Still a Thrill: OPC UA Device Discovery

looking_glassA long while back, I when I started working on industrial connectivity, I had hair. It’s now gone. Completely gone. I’ve lost the hair but I’ve gained 30 years of experience. And over all those years in the automation industry, the Discovery mechanism in OPC UA is one of the most fascinating things I’ve seen.

OPC UA is a very flexible and sophisticated mechanism for Client devices to find and identify Server devices. The traditional mechanism for matching a Client (also called an Initiator or Master device) to a Server (or a Target or Slave device) is for the user to identify the Server to the Client during some sort of configuration process.

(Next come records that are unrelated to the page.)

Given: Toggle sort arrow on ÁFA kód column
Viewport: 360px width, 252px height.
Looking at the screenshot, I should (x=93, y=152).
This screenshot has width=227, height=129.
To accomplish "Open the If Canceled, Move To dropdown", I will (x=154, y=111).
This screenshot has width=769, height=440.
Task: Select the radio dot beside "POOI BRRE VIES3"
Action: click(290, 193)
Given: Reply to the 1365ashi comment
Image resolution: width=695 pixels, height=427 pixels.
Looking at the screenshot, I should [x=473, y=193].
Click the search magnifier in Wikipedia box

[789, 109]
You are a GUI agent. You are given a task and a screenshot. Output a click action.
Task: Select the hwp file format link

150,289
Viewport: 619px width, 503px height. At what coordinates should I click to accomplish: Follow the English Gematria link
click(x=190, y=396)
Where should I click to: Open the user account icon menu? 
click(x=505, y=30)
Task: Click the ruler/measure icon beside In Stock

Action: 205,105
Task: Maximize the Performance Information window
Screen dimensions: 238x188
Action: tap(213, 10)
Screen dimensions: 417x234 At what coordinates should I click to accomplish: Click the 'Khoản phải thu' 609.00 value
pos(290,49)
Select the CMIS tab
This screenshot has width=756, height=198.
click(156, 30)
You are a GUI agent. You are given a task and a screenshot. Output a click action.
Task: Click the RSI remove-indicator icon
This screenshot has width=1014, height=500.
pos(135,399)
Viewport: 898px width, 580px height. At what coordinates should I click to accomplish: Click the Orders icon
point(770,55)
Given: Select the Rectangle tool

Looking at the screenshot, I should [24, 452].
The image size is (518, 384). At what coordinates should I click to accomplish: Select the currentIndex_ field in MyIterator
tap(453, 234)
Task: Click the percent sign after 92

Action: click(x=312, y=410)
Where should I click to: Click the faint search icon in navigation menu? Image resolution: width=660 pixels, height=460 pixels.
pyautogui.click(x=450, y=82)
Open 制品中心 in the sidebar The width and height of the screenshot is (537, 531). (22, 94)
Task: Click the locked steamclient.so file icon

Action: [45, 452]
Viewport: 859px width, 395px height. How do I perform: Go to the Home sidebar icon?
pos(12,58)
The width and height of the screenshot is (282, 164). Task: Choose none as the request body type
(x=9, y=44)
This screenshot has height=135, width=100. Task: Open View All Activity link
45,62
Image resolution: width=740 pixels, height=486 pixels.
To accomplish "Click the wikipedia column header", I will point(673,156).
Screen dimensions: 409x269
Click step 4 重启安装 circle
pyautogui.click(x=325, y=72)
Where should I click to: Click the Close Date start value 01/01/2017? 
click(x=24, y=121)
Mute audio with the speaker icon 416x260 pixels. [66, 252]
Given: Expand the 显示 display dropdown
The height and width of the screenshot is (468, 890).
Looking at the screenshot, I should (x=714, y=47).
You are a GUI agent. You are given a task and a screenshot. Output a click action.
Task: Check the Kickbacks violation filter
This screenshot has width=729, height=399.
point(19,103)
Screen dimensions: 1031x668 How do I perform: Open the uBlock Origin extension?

These mechanisms are effective for the kinds of factory floor applications we’ve used in the past. In fact, for low-level sensor/actuator networks, they would still be recommended.

But OPC UA is designed to function equally well on the factory floor and the Enterprise, so what’s really interesting is how OPC UA created a more robust and flexible mechanism that works equally well on the factory floor with embedded devices as it does in the Enterprise with IT devices.

OPC UA designed Device Discovery using the Service Oriented Architecture (SOA) model. What makes SOA so interesting, and the backbone of a lot of Enterprise and Internet applications, is that there is a standard mechanism for Clients to discover Server devices, interrogate them to see what services they offer, and connect to them. OPC UA extends the SOA model to define a process in which Clients can find Server devices that choose to reveal themselves, interrogate them to determine the various ways that the Client can interact with them, and determine what capabilities they have that might be of interest.

To understand OPC UA Device Discovery there is a term that you may have heard but not fully understood. That term is endpoint. An endpoint is a connection to a device that offers some specific functionality, that is sometimes only available through that specific connection. For example, you can think of the programming port on a Programmable Controller as an endpoint. It uses a specific physical layer with a specific transport to accomplish downloading a program. That programming port is an endpoint, and it’s dedicated to programming, it will differ from every other communication port (endpoint) on the programmable controller.

Typical Ethernet devices in Industrial Automation have a single endpoint. ProfiNet IO devices have an endpoint that supports ProfiNet IO connections with cyclic and acyclic message transfer. EtherNet/IP devices have an endpoint that supports CIP (Common Industrial Protocol) messaging. Modbus TCP devices have an endpoint that supports Modbus messages over Ethernet.

The only real cases where devices we are familiar with in Industrial Automation have multiple endpoints are those devices that support multiple protocols. If a device supports EtherNet/IP and Modbus TCP, then there will actually be two: https://192.168.0.100:502/ for Modbus TCP and https://192.168.0.100:44818/ for EtherNet/IP. That hasn’t been important to us in the past because a Modbus Client or an EtherNet/IP Scanner device (Client/Initiator) “knows” to send messages to a Modbus Server or an Adapter device (Slave/Initiator) using those endpoints.

Game-changing Endpoints

But now, with OPC UA, endpoints are not only much more important, they are much more sophisticated.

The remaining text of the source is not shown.